When the two copper-clad laminated sheets 100 and 200 are bonded with the bonding layer 300 interposed therebetween in this manner, the bonding layer 300 configured to lose the adhesive force at a predetermined temperature or higher as shown in FIG. 2, A pair of second copper foils 122 and 222 attached to both sides of the bonding layer 300 and a pair of cores 110 and 210 stacked on the pair of second copper foils 122 and 222, And a pair of first copper foils 121 and 221 stacked on each of the pair of cores 110 and 210 and thinner than the thickness of the pair of second copper foils 122 and 222.

Next, as shown in FIG. 3, surface treatment for laser processing is performed on the surface of the copper-clad laminate 100 (200) bonded with the bonding layer 300 as a center.

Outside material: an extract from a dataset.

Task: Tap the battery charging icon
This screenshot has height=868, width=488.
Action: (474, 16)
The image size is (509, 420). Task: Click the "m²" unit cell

That is, patterns 123 and 223 can be formed on the first copper foils 121 and 221 (FIG. 3A) or organic materials 124 and 224 (FIG. 3B) can be formed on the surfaces of the first copper foils 121 and 221. 3A, a pattern is formed on the first copper foils 121 and 221 to form a laser processing pattern by etching the first copper foil 121 and 221 in order to apply a conformal laser processing method. Similarly, in order to treat the surface of the first copper foils 121 and 221 with an organic matter, the copper direct laser processing method is applied and lamination in subsequent steps is facilitated.

The blackening process may be applied to the copper clad laminate 100 and the copper clad laminate 100 attached by the bonding layer 300. In this case, By oxidizing the surfaces of the first copper foils 121, 221 stacked on both sides of the first copper foil 121, 221, and may be composed of a thin insulating layer.

4A to 4B, the via holes 125 and 225 may be formed in the cores 110 and 210 by performing laser processing on the laminated plate having the laser processing pattern formed thereon or the laminated plate having the surface treated with the organic material. In this case, the laser processing of the cores 110 and 210 may be performed using a CO ₂ laser, and the laminates in which laser processing patterns are formed as shown in FIG. 3A are formed on the cores 110 and 210 exposed by the patterns 123 and 223, The via holes 125 and 225 can be formed by laser processing the substrate 210 and the via holes 125 and 225 can be formed by irradiating the laser on both surfaces of the laminated substrate having the surface treated with organic material as shown in FIG. In the case of the surface the organic substance treatment laminate, typically CO ₂ laser is a copper foil, i.e., but able to penetrate the copper (Cu), a first copper foil (121, 221) by an organic treatment of the surface, so the CO ₂ laser permeable It is possible to form the via hole through the first copper foils 121 and 221 because it is thin.

4, when the via holes 125 and 225 are formed by laser processing on the copper-clad laminate 100 and 200 attached by the bonding layer 300, the bonding layer 300 and the via- The bonded copper foils 122 and 222 are formed to be thicker than the first copper foils 121 and 221 so that the CO ₂ laser can not be processed through the second copper foils 122 and 222.

Also, since the second copper foils 122 and 222 are formed to be thicker than the first copper foil, the open size of the via hole is reduced during laser processing for forming the via hole, or the via hole is prevented from being distorted And the second copper foils 122 and 222 can be prevented from being punched and drilled by the heat of the laser.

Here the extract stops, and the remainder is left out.